Alexander Supertramp would balk at the notion that we would even consider paying $10.75 to see the story of his travels on the big screen. Supertramp’s tale takes the form of “Into the Wild,” a movie based on the book by Jon Krakauer with the same title. Krakauer, who also penned “Into Thin Air” and “Under The Banner of Heaven,” created a literary portrait of  Christopher Johnson McCandless, who severs ties with his old life, adopts the moniker “Alexander Supertramp” and embarks on a pilgrimage to Alaska.

The movie’s director, Sean Penn, kept true to the text, aside from a few fleeting differences—for instance, McCandless worked at McDonald’s during his stint in Vegas, not Burger King, and his mother was a very thin girlish woman instead of a hulking Southern mother hen. The body of the cinematic and textual work mirrors itself in full.

The reader and viewer see the same man, a devotee of Jack London and Leo Tolstoy, who leaves home after graduating from Emory, rids himself of his material possessions and treks around the country.

The film as a whole is strong, though there are some very cliché moments, particularly a scene in which McCandless (played by Emile Hirsch of “The Dangerous Lives of Alter Boys” and “The Lords of Dog Town”) stands atop the bus he is living in and screams into the Alaskan landscape, “IS ANYBODY OUT THERE?” then smirks to himself and says, “Hmmm, guess not!”

There are also several scenes in which the camera is acknowledged by the actors.
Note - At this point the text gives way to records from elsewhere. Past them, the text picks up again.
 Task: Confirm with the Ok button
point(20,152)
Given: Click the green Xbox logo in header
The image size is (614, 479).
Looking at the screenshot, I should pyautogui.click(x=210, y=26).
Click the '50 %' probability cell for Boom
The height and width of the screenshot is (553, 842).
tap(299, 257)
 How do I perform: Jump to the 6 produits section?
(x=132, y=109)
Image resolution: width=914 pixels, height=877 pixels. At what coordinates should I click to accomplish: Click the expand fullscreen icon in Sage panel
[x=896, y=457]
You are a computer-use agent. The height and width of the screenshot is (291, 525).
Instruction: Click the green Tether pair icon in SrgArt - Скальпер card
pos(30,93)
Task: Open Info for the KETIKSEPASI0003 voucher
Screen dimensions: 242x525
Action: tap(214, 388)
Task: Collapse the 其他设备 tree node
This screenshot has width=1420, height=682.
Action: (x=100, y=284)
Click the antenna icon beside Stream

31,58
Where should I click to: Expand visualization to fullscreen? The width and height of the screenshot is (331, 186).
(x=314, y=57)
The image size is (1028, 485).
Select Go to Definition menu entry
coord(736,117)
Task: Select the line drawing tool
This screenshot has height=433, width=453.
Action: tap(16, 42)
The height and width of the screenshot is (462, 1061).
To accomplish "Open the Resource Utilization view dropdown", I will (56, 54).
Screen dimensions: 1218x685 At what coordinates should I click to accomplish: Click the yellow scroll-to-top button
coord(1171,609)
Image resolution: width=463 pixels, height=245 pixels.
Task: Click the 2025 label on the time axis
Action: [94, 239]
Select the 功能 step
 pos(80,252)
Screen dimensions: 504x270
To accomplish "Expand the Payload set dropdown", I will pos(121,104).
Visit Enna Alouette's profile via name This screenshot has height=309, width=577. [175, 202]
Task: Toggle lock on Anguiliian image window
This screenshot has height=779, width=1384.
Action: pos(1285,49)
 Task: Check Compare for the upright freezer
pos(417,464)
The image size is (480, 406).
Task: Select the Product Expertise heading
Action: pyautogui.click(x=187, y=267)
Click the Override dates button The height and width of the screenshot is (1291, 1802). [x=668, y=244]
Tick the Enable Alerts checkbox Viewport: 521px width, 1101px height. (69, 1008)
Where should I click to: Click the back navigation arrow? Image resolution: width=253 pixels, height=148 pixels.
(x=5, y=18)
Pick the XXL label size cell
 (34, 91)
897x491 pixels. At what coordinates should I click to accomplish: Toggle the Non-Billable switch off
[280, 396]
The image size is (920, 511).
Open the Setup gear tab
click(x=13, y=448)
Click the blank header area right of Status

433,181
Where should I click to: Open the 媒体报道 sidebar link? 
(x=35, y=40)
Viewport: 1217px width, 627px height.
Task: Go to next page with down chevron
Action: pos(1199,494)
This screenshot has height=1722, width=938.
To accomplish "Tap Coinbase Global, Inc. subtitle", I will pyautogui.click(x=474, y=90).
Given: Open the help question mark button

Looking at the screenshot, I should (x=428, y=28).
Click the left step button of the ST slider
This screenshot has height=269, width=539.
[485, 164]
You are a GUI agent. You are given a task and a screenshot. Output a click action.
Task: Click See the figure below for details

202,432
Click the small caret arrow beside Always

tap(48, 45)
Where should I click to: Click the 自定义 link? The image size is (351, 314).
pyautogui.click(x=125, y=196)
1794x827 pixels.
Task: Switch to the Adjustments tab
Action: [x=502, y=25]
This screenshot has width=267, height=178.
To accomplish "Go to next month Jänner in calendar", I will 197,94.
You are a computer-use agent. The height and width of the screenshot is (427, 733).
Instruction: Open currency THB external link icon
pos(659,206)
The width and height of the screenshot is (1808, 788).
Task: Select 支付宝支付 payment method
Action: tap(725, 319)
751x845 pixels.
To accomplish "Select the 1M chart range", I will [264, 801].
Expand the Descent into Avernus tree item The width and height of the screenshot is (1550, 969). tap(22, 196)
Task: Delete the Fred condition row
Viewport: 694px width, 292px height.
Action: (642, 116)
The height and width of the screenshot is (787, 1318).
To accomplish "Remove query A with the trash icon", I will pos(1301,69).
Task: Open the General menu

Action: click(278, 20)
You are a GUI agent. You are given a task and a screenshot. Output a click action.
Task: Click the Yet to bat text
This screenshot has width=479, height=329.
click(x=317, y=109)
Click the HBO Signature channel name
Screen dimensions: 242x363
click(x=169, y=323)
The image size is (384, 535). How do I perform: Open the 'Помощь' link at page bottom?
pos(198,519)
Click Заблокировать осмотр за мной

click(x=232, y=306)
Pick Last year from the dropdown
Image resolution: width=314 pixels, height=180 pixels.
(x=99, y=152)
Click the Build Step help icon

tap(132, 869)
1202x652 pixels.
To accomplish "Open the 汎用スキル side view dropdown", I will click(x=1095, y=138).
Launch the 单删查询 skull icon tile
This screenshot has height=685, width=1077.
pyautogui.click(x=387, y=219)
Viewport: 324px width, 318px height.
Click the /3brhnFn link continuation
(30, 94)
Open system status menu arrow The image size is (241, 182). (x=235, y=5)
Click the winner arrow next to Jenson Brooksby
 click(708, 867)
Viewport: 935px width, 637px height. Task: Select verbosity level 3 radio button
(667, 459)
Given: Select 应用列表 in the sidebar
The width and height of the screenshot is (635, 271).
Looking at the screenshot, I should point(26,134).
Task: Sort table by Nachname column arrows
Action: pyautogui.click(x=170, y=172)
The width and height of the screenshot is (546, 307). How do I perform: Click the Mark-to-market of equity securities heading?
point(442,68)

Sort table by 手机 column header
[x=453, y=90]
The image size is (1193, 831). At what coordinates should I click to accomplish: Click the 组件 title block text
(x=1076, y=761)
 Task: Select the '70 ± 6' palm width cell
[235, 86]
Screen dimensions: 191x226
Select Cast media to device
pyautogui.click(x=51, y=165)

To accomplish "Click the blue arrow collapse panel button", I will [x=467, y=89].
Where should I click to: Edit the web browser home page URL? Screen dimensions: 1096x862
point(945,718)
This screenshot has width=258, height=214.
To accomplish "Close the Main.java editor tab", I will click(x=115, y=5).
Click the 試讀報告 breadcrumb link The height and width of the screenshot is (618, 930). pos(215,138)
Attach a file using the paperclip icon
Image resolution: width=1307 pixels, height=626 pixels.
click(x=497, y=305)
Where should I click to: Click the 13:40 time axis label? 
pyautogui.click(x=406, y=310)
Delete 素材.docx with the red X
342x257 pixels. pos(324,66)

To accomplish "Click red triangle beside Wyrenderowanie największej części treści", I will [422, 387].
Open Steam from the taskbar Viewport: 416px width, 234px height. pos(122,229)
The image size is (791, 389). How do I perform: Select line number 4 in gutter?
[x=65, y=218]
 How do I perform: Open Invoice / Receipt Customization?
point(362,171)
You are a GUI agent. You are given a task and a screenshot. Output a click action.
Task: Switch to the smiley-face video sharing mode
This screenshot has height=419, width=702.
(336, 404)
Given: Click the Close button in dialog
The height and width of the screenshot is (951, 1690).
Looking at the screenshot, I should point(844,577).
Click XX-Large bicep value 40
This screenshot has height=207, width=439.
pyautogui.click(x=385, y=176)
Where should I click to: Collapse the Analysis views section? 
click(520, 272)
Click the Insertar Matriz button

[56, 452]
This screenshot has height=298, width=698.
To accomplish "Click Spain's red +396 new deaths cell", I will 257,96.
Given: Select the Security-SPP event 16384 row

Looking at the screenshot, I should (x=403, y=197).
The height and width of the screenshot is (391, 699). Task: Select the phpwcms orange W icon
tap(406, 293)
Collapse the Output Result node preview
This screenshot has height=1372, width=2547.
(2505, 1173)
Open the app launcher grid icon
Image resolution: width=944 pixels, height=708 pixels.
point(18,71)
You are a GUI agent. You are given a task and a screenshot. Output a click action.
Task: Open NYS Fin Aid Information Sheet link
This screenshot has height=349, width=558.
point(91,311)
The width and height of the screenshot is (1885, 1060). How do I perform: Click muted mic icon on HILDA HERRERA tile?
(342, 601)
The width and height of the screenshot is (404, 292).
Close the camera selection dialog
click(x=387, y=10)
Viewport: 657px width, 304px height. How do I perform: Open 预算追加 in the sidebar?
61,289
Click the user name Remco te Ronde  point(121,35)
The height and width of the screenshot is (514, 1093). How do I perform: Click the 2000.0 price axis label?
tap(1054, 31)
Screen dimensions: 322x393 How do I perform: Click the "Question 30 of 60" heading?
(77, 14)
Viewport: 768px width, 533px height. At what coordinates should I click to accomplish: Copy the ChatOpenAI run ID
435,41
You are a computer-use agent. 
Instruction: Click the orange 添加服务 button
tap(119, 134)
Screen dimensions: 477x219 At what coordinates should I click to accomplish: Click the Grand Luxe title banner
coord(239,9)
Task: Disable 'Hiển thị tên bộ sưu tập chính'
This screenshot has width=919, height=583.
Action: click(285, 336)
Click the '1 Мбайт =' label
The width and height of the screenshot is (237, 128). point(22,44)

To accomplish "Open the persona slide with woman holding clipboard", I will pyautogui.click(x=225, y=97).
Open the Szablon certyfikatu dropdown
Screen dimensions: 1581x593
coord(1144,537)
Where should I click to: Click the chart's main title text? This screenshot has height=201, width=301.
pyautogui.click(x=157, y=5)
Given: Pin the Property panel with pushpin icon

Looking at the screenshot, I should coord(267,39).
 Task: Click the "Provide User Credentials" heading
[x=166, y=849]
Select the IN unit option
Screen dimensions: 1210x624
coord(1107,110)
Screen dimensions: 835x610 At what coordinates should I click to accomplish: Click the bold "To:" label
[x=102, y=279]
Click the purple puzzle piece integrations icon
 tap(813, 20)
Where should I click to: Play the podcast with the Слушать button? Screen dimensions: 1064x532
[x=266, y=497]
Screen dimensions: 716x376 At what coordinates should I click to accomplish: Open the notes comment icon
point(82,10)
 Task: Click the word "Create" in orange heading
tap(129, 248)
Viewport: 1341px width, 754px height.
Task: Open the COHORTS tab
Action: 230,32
This is done so sparsely that it is rather jarring. In addition to disrupting the continuity of the film, it is rather ironic since Krakauer notes in his book that there is some video of McCandless, but that he was usually shying away from the camera or requesting that it be turned off. In the film, however, Hirsch hams it up, even making a face at the camera in one scene.

Krakauer attempts to tie in his own personal experience climbing mountains in Alaska to serve as a parallel to McCandless, but I found it to be rather dull and unnecessary. However, he does give the reader a portrait of men who embarked on adventures that could be tied to McC  andless’s, giving a variety of those who make up the brethren of wanders and soul seekers.

Krakauer uses letters and interviews with family and friends to paint a full portrait of McCandless. In lieu of this, Penn has cast Jena Malone (“Saved!” and “Pride and Prejudice”) to play McCandless’s sister Carine, using her buttery voice to tell the tale of the troubled childhood they shared, letters he had written her and other information to give the viewer better acquainted with McCandless.

The movie, while enjoyable, pales in comparison to the energy and passion that McCandless poured into his life which is more clearly seen in the book. The literary excerpts that McCandless valued and the testimonies of those who met him on the road are what made the book inspirational and contemplative. In the end, Krakauer allowed the reader to know McCandless on a deeper and more personal level in his 200 pages than Penn did in his two and a half hours.